CLINICAL PHARMACOLOGY AND THERAPEUTICS

I. Indications and Therapeutic Uses: Emphasis is placed on the therapeutic use of drugs for the treatment of disease in clinical pharmacology, internal medicine, and therapeutics. There are specific clinical disorders or disease entities for which a given drug may be prescribed and the physician must weigh the potential benefit of drug use against the risks of adverse effects.

II. Contraindications and Factors (e.g., liver disease) May Modify Drug Action: Where detoxification of the drug by the liver is important. It is important to know that the presence of disease or organ pathology may influence the actions of a drug. Conditions such as age, pregnancy, concomitant administration of other drugs, and disease may alter the patient’s response to a given drug.

III. Posology: It is an archaic term describing dosage regimens. Consideration of dosage schedules is a part of pharmacokinetics.

IV. Bioavailability: The fraction of drug administered which is absorbed and reaches the systemic circulation following oral dosing. Preparations of the same drug by different manufacturers may have different bioavailability.

V. Prescription writing: The physician must write clear, error-free directions for the drug provider (pharmacist) and the patient. Physicians must guard against prescribing too many drugs, or preparations of little value. 

Drugs of unproven clinical value should be avoided, as well as potentially toxic agents if drugs equally effective but less dangerous are available. Risk-benefit and cost-benefit should be considered. Drugs may be prescribed by generic name since often a less expensive drug product can be obtained in this way.

A particular manufacturer may be specified if the physician has reason to believe a better or more reliable preparation is available from that manufacturer.

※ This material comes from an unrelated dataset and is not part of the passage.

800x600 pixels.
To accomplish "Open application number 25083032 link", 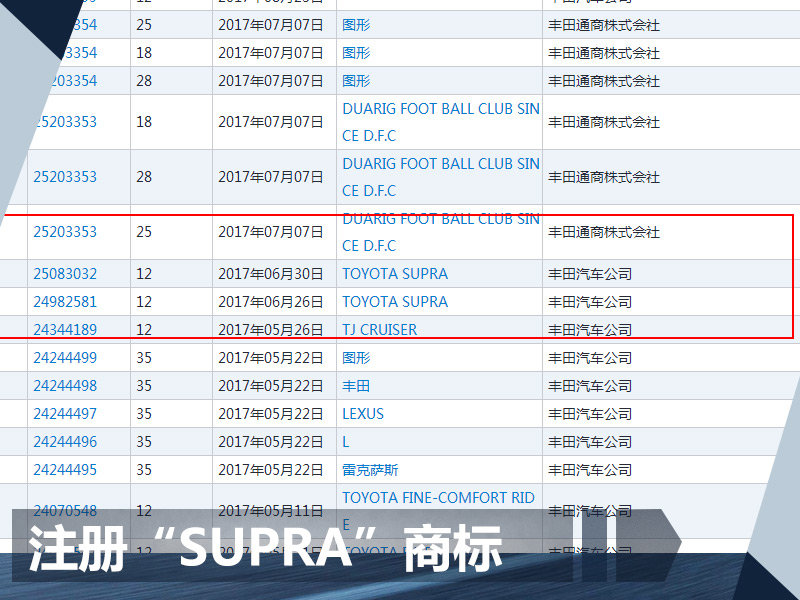I will tap(65, 274).
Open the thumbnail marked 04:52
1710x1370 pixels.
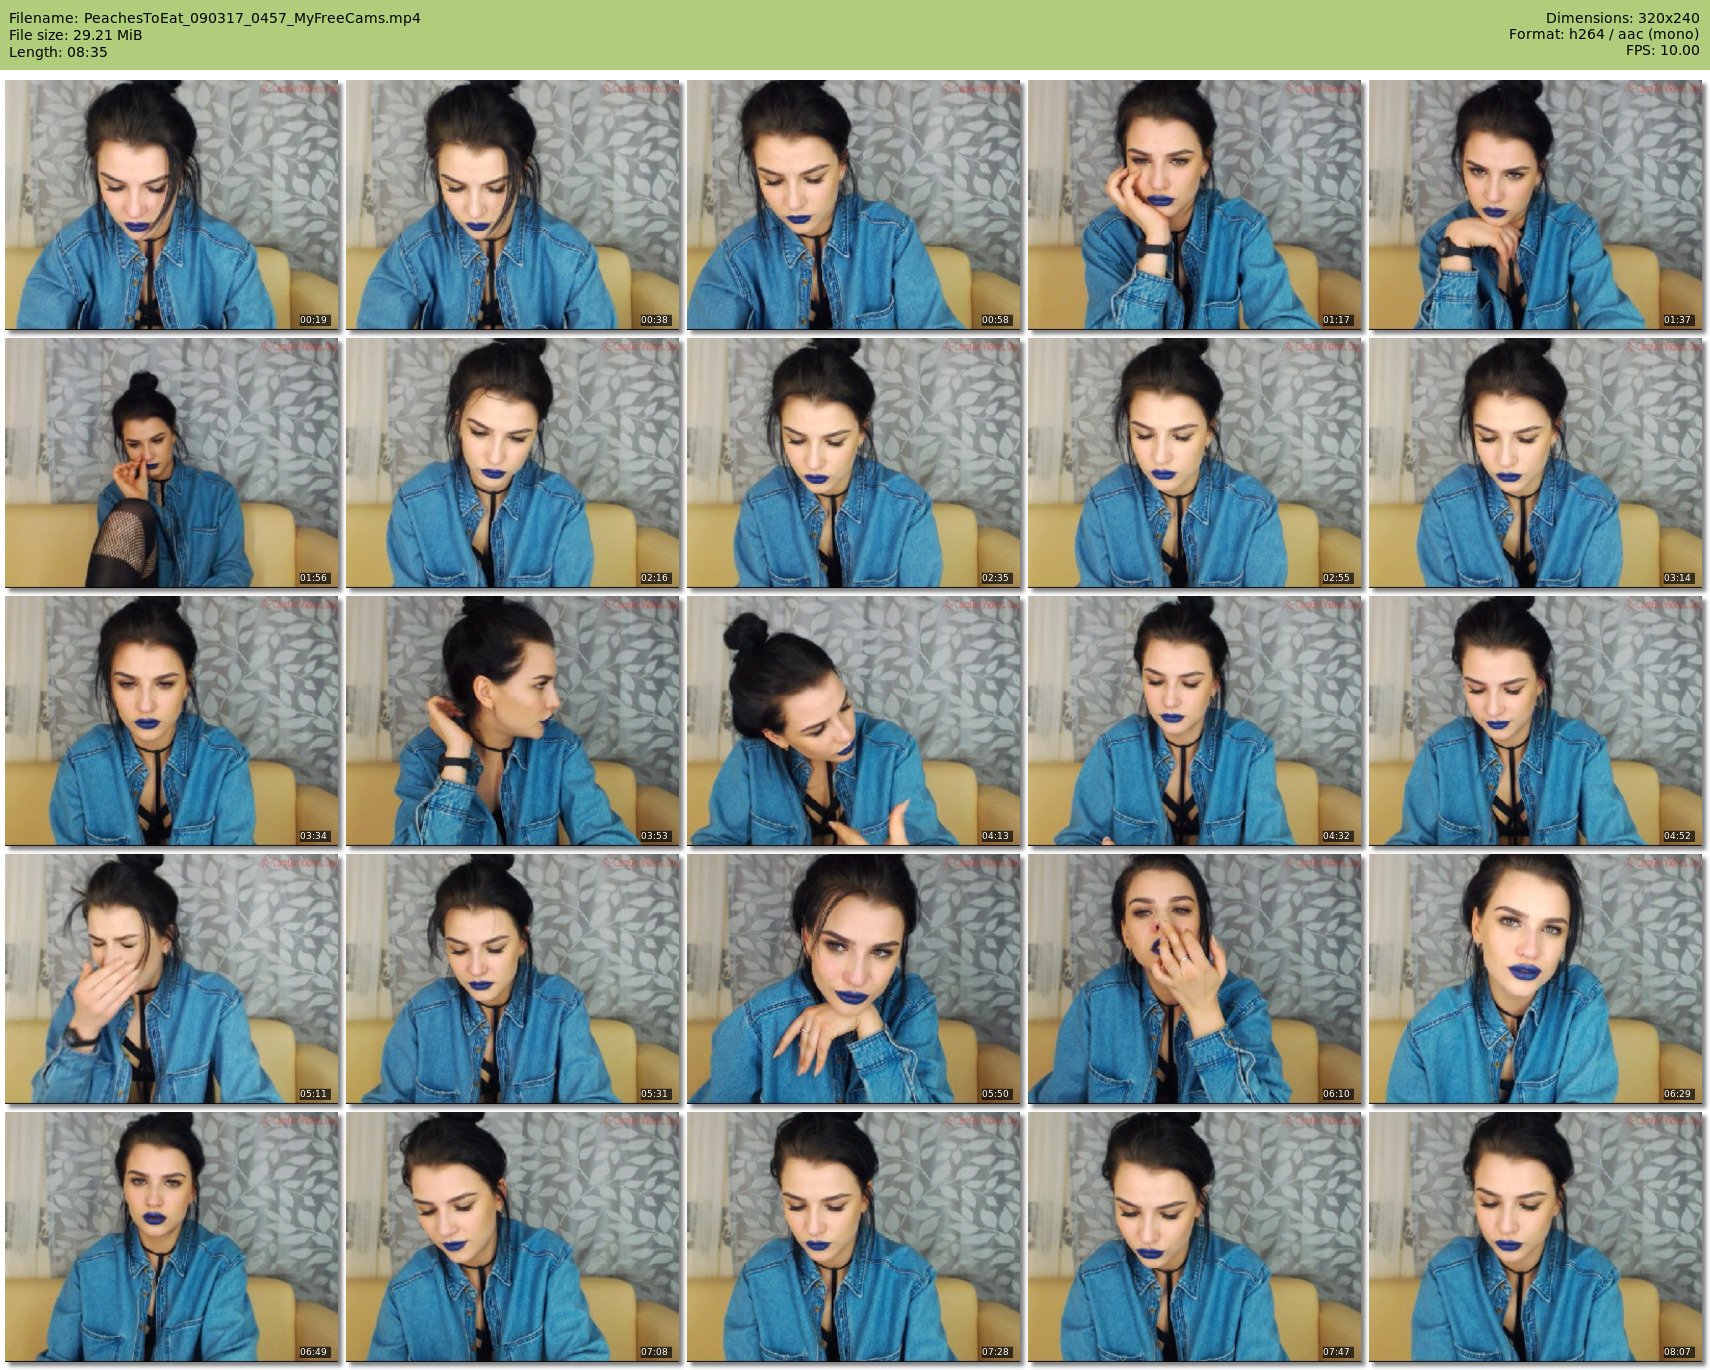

VI. Drug Nomenclature: In addition to its formal chemical name, a new drug is usually assigned a code name by the pharmaceutical manufacturer. If the drug appears promising and the manufacturer wishes to place it on the market, a United States Adopted Name

(USAN) is selected by the USAN Council which is sponsored by:

  1. The American Medical Association.
  2. The American Pharmaceutical Association.
  3. The United States Pharmacopoeial Convention.

TOXICOLOGY

The aspect of Toxicology deals with the adverse effects of chemical agents. Toxicology is concerned not only with drugs used in therapy but also with the other chemicals that may be responsible for the household, environmental or industrial intoxication.

FORENSIC TOXICOLOGY

Addresses medicological aspects of the use of chemicals that are harmful to animals or man. Analytical chemistry and fundamental toxicological principles are hybridized to underlie this aspect of toxicology. Nonetheless, accidental poisoning with drugs is a health problem of major significance.

More than 1/4 of the fatalities and about 1/2 of all poisonings occur in children under 5 years of age. All common household articles that are poisonous should be made unavailable to children, and poisonous rodenticides and insecticides should not be placed in the home

CLINICAL TOXICOLOGY

Focuses on toxic events that are caused by or are uniquely associated with drugs or other chemicals

PHARMACOEPIDEMIOLOGY

The study of drug effects at the population level is concerned with the variability of drug effects between individuals in a population and between populations. Eg: Responders and non-responders to LT antagonist therapy in case of asthma.

CHEMOTHERAPY

It is the treatment of systemic infection/malignancy with specific drugs that have selective toxicity for the infecting organism/ malignant cell with no/minimal effects on the host cells.